## [REQUEST]
Update the rows below by replacing "Kalender" with "Termine" and leaving everything else unchanged.

## [GIVEN RECORDS]
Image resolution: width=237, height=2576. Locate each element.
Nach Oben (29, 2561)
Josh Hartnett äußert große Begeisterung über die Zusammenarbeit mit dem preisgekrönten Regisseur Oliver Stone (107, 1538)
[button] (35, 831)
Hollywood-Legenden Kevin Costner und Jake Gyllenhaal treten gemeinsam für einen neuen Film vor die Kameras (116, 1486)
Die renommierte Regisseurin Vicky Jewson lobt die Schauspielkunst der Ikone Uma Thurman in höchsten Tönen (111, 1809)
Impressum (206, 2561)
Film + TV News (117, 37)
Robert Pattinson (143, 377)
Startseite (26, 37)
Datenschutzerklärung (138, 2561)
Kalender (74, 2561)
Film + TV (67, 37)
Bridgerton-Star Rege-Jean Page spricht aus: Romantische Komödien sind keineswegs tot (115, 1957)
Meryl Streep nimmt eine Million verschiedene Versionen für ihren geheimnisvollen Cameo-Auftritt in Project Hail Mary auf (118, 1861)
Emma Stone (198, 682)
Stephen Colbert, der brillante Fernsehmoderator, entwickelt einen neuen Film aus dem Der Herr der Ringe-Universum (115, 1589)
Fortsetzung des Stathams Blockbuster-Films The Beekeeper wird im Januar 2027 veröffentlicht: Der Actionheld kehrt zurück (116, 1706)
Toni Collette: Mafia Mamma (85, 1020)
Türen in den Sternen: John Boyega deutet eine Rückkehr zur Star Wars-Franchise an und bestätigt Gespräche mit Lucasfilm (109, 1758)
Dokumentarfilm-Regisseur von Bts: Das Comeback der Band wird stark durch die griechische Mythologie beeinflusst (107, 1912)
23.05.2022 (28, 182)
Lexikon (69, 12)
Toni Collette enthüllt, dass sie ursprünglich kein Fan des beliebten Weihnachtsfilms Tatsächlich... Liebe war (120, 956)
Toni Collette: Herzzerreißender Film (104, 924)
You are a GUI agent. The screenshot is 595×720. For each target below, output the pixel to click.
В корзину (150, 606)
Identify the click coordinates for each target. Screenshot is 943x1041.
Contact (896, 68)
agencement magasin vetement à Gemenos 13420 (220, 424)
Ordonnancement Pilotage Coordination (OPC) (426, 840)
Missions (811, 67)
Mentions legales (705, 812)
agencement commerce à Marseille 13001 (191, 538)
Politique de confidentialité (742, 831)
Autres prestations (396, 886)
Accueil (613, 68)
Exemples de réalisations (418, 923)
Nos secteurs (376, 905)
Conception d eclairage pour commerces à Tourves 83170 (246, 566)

## [CORRECT RESPONSE]
Image resolution: width=237, height=2576. Locate each element.
Nach Oben (29, 2561)
Josh Hartnett äußert große Begeisterung über die Zusammenarbeit mit dem preisgekrönten Regisseur Oliver Stone (107, 1538)
[button] (35, 831)
Hollywood-Legenden Kevin Costner und Jake Gyllenhaal treten gemeinsam für einen neuen Film vor die Kameras (116, 1486)
Die renommierte Regisseurin Vicky Jewson lobt die Schauspielkunst der Ikone Uma Thurman in höchsten Tönen (111, 1809)
Impressum (206, 2561)
Film + TV News (117, 37)
Robert Pattinson (143, 377)
Startseite (26, 37)
Datenschutzerklärung (138, 2561)
Termine (74, 2561)
Film + TV (67, 37)
Bridgerton-Star Rege-Jean Page spricht aus: Romantische Komödien sind keineswegs tot (115, 1957)
Meryl Streep nimmt eine Million verschiedene Versionen für ihren geheimnisvollen Cameo-Auftritt in Project Hail Mary auf (118, 1861)
Emma Stone (198, 682)
Stephen Colbert, der brillante Fernsehmoderator, entwickelt einen neuen Film aus dem Der Herr der Ringe-Universum (115, 1589)
Fortsetzung des Stathams Blockbuster-Films The Beekeeper wird im Januar 2027 veröffentlicht: Der Actionheld kehrt zurück (116, 1706)
Toni Collette: Mafia Mamma (85, 1020)
Türen in den Sternen: John Boyega deutet eine Rückkehr zur Star Wars-Franchise an und bestätigt Gespräche mit Lucasfilm (109, 1758)
Dokumentarfilm-Regisseur von Bts: Das Comeback der Band wird stark durch die griechische Mythologie beeinflusst (107, 1912)
23.05.2022 (28, 182)
Lexikon (69, 12)
Toni Collette enthüllt, dass sie ursprünglich kein Fan des beliebten Weihnachtsfilms Tatsächlich... Liebe war (120, 956)
Toni Collette: Herzzerreißender Film (104, 924)
You are a GUI agent. The screenshot is 595×720. For each target below, output the pixel to click.
В корзину (150, 606)
Identify the click coordinates for each target. Screenshot is 943x1041.
Contact (896, 68)
agencement magasin vetement à Gemenos 13420 (220, 424)
Ordonnancement Pilotage Coordination (OPC) (426, 840)
Missions (811, 67)
Mentions legales (705, 812)
agencement commerce à Marseille 13001 (191, 538)
Politique de confidentialité (742, 831)
Autres prestations (396, 886)
Accueil (613, 68)
Exemples de réalisations (418, 923)
Nos secteurs (376, 905)
Conception d eclairage pour commerces à Tourves 83170 (246, 566)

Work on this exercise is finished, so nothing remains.